- **SELECTED EXCERPT**
Collecting and Visualizing OpenTelemetry Traces

by , | Nov 4, 2021 | Hybrid Cloud

OpenTelemetry is an observability framework that provides APIs and tools to handle telemetry data, such as traces, metrics, and logs. Our previous post on OpenTelemetry and the OpenTelemetry Protocol (OTLP) discussed the instrumentation required to export OTLP traces from an application. 

We instrumented CRI-O, the container engine for Red Hat OpenShift and Kubernetes, to generate and export trace data. The focus of this post is the collection and visualization of OpenTelemetry traces. Read on to view CRI-O, APIServer, and Etcd traces from Kubernetes and OpenShift.

In a complex system like Kubernetes, distributed tracing reduces the time it takes to troubleshoot cluster performance issues. Tracing provides a clear view of transactions as they move through a system. Data is correlated across multiple processes and services that make up end-to-end requests.

- **PROVIDED DATA**
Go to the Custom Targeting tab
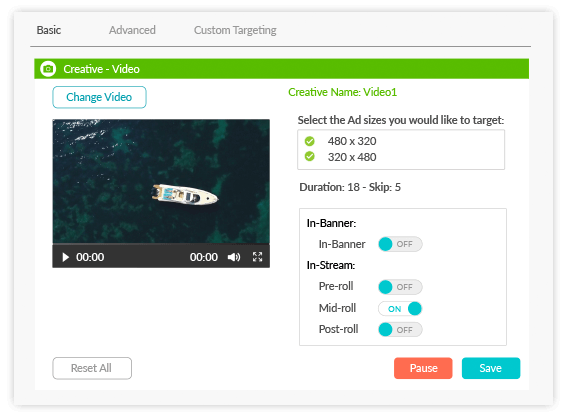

- **AIM OF THE TASK**
Write the next part of the OpenTelemetry tracing post, picking up right after its last sentence. The listing is separate material and has no link to the OpenTelemetry tracing post.

- **SOLVED PROBLEM**
The context propagation that tracing provides and the consistent structure of OTLP data enhances information gathered from metrics alone. As Kubernetes and cloud-native applications become more distributed and complex, tracing is essential to understand and debug services and workloads.

In this post, we illustrate how we used the OpenTelemetry Collector to collect and export OTLP traces to Jaeger, an open source software that enables the visualization of trace data. There are two videos: one that captures collecting traces from CRI-O, APIServer, and Etcd, and another showing CRI-O traces collected from a multiple node OpenShift cluster. We also provide an overview of the configuration necessary to collect and export the spans. 

Kubernetes with CRI-O, APIServer, and etcd traces

The most recent Kubernetes APIServer release (1.22) and the latest version of etcd (3.5.0) include experimental OpenTelemetry trace exporting.

The following video demonstrates the deployments and configuration required to export, collect, and visualize CRI-O, APIServer, and etcd telemetry traces from a single-node kubeadm cluster.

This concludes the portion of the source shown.